- **Problem requirements**: Reproduce every one of the following items word for word, without changing anything.

- **Supplied information**:
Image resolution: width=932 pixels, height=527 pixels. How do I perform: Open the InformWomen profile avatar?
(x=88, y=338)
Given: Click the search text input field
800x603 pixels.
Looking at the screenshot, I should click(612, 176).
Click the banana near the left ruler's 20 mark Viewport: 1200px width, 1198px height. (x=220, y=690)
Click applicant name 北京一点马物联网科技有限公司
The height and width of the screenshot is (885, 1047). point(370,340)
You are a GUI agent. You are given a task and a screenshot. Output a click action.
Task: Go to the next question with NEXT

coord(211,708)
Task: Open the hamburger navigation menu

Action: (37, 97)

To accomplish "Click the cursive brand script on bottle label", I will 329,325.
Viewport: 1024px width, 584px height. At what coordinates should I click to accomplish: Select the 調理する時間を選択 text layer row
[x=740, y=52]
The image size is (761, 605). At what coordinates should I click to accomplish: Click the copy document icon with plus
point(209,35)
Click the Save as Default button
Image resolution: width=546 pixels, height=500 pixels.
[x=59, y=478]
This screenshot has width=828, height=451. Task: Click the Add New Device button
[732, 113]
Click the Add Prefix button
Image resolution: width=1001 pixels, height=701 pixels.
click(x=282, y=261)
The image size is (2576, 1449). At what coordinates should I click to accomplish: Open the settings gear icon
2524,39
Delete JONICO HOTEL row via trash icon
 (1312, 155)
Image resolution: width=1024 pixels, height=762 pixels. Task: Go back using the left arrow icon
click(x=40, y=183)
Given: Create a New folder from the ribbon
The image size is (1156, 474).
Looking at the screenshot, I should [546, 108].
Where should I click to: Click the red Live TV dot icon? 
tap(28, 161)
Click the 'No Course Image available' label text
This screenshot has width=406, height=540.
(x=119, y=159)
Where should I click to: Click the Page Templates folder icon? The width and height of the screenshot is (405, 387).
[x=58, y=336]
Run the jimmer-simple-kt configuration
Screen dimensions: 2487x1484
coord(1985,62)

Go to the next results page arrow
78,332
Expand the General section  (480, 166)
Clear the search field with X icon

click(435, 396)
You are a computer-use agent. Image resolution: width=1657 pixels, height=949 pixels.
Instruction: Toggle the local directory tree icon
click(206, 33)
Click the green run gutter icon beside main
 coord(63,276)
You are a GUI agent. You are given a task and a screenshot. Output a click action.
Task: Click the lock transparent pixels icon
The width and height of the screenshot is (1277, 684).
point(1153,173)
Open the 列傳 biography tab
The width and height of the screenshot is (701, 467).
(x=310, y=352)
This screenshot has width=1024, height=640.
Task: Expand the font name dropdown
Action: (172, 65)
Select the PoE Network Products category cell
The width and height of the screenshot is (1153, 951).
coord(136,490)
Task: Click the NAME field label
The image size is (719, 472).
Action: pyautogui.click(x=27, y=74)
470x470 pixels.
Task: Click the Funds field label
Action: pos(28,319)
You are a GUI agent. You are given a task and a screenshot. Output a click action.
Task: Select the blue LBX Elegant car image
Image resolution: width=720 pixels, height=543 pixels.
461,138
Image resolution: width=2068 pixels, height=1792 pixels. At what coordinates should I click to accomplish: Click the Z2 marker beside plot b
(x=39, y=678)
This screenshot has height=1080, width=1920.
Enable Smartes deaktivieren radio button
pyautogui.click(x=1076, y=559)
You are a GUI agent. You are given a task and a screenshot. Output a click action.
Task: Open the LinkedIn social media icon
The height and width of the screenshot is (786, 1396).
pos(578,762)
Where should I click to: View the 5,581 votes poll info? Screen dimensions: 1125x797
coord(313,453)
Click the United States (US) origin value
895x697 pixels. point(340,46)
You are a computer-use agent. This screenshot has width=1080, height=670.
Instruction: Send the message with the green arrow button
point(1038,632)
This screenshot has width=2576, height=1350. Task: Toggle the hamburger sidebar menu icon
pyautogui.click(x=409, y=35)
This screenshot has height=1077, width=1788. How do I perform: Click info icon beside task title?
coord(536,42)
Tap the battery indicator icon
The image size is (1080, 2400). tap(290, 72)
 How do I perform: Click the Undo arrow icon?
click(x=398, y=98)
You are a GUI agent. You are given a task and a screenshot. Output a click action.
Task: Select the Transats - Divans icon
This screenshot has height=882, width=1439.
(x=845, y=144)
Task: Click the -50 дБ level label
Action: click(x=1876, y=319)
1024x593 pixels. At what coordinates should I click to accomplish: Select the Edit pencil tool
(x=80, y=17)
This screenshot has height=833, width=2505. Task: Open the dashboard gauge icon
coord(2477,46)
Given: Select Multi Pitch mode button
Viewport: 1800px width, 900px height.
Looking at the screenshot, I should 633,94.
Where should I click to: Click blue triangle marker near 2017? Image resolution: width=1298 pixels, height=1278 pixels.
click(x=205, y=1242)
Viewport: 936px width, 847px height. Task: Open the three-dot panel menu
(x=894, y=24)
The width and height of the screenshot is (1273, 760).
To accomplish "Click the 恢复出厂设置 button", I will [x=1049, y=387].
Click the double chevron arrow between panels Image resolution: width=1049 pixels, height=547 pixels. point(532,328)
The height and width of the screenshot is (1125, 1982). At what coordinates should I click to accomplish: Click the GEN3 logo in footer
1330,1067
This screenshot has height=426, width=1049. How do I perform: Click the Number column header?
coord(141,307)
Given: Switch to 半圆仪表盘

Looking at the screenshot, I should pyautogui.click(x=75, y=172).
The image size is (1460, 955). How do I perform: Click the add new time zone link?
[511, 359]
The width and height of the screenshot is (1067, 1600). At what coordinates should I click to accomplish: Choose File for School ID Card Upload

- **Answer to the problem**:
Image resolution: width=932 pixels, height=527 pixels. How do I perform: Open the InformWomen profile avatar?
(x=88, y=338)
Given: Click the search text input field
800x603 pixels.
Looking at the screenshot, I should click(612, 176).
Click the banana near the left ruler's 20 mark Viewport: 1200px width, 1198px height. (x=220, y=690)
Click applicant name 北京一点马物联网科技有限公司
The height and width of the screenshot is (885, 1047). point(370,340)
You are a GUI agent. You are given a task and a screenshot. Output a click action.
Task: Go to the next question with NEXT

coord(211,708)
Task: Open the hamburger navigation menu

Action: (37, 97)

To accomplish "Click the cursive brand script on bottle label", I will 329,325.
Viewport: 1024px width, 584px height. At what coordinates should I click to accomplish: Select the 調理する時間を選択 text layer row
[x=740, y=52]
The image size is (761, 605). At what coordinates should I click to accomplish: Click the copy document icon with plus
point(209,35)
Click the Save as Default button
Image resolution: width=546 pixels, height=500 pixels.
[x=59, y=478]
This screenshot has width=828, height=451. Task: Click the Add New Device button
[732, 113]
Click the Add Prefix button
Image resolution: width=1001 pixels, height=701 pixels.
click(x=282, y=261)
The image size is (2576, 1449). At what coordinates should I click to accomplish: Open the settings gear icon
2524,39
Delete JONICO HOTEL row via trash icon
 (1312, 155)
Image resolution: width=1024 pixels, height=762 pixels. Task: Go back using the left arrow icon
click(x=40, y=183)
Given: Create a New folder from the ribbon
The image size is (1156, 474).
Looking at the screenshot, I should [546, 108].
Where should I click to: Click the red Live TV dot icon? 
tap(28, 161)
Click the 'No Course Image available' label text
This screenshot has width=406, height=540.
(x=119, y=159)
Where should I click to: Click the Page Templates folder icon? The width and height of the screenshot is (405, 387).
[x=58, y=336]
Run the jimmer-simple-kt configuration
Screen dimensions: 2487x1484
coord(1985,62)

Go to the next results page arrow
78,332
Expand the General section  (480, 166)
Clear the search field with X icon

click(435, 396)
You are a computer-use agent. Image resolution: width=1657 pixels, height=949 pixels.
Instruction: Toggle the local directory tree icon
click(206, 33)
Click the green run gutter icon beside main
 coord(63,276)
You are a GUI agent. You are given a task and a screenshot. Output a click action.
Task: Click the lock transparent pixels icon
The width and height of the screenshot is (1277, 684).
point(1153,173)
Open the 列傳 biography tab
The width and height of the screenshot is (701, 467).
(x=310, y=352)
This screenshot has width=1024, height=640.
Task: Expand the font name dropdown
Action: (172, 65)
Select the PoE Network Products category cell
The width and height of the screenshot is (1153, 951).
coord(136,490)
Task: Click the NAME field label
The image size is (719, 472).
Action: pyautogui.click(x=27, y=74)
470x470 pixels.
Task: Click the Funds field label
Action: pos(28,319)
You are a GUI agent. You are given a task and a screenshot. Output a click action.
Task: Select the blue LBX Elegant car image
Image resolution: width=720 pixels, height=543 pixels.
461,138
Image resolution: width=2068 pixels, height=1792 pixels. At what coordinates should I click to accomplish: Click the Z2 marker beside plot b
(x=39, y=678)
This screenshot has height=1080, width=1920.
Enable Smartes deaktivieren radio button
pyautogui.click(x=1076, y=559)
You are a GUI agent. You are given a task and a screenshot. Output a click action.
Task: Open the LinkedIn social media icon
The height and width of the screenshot is (786, 1396).
pos(578,762)
Where should I click to: View the 5,581 votes poll info? Screen dimensions: 1125x797
coord(313,453)
Click the United States (US) origin value
895x697 pixels. point(340,46)
You are a computer-use agent. This screenshot has width=1080, height=670.
Instruction: Send the message with the green arrow button
point(1038,632)
This screenshot has width=2576, height=1350. Task: Toggle the hamburger sidebar menu icon
pyautogui.click(x=409, y=35)
This screenshot has height=1077, width=1788. How do I perform: Click info icon beside task title?
coord(536,42)
Tap the battery indicator icon
The image size is (1080, 2400). tap(290, 72)
 How do I perform: Click the Undo arrow icon?
click(x=398, y=98)
You are a GUI agent. You are given a task and a screenshot. Output a click action.
Task: Select the Transats - Divans icon
This screenshot has height=882, width=1439.
(x=845, y=144)
Task: Click the -50 дБ level label
Action: click(x=1876, y=319)
1024x593 pixels. At what coordinates should I click to accomplish: Select the Edit pencil tool
(x=80, y=17)
This screenshot has height=833, width=2505. Task: Open the dashboard gauge icon
coord(2477,46)
Given: Select Multi Pitch mode button
Viewport: 1800px width, 900px height.
Looking at the screenshot, I should 633,94.
Where should I click to: Click blue triangle marker near 2017? Image resolution: width=1298 pixels, height=1278 pixels.
click(x=205, y=1242)
Viewport: 936px width, 847px height. Task: Open the three-dot panel menu
(x=894, y=24)
The width and height of the screenshot is (1273, 760).
To accomplish "Click the 恢复出厂设置 button", I will [x=1049, y=387].
Click the double chevron arrow between panels Image resolution: width=1049 pixels, height=547 pixels. point(532,328)
The height and width of the screenshot is (1125, 1982). At what coordinates should I click to accomplish: Click the GEN3 logo in footer
1330,1067
This screenshot has height=426, width=1049. How do I perform: Click the Number column header?
coord(141,307)
Given: Switch to 半圆仪表盘

Looking at the screenshot, I should pyautogui.click(x=75, y=172).
The image size is (1460, 955). How do I perform: Click the add new time zone link?
[511, 359]
The width and height of the screenshot is (1067, 1600). At what coordinates should I click to accomplish: Choose File for School ID Card Upload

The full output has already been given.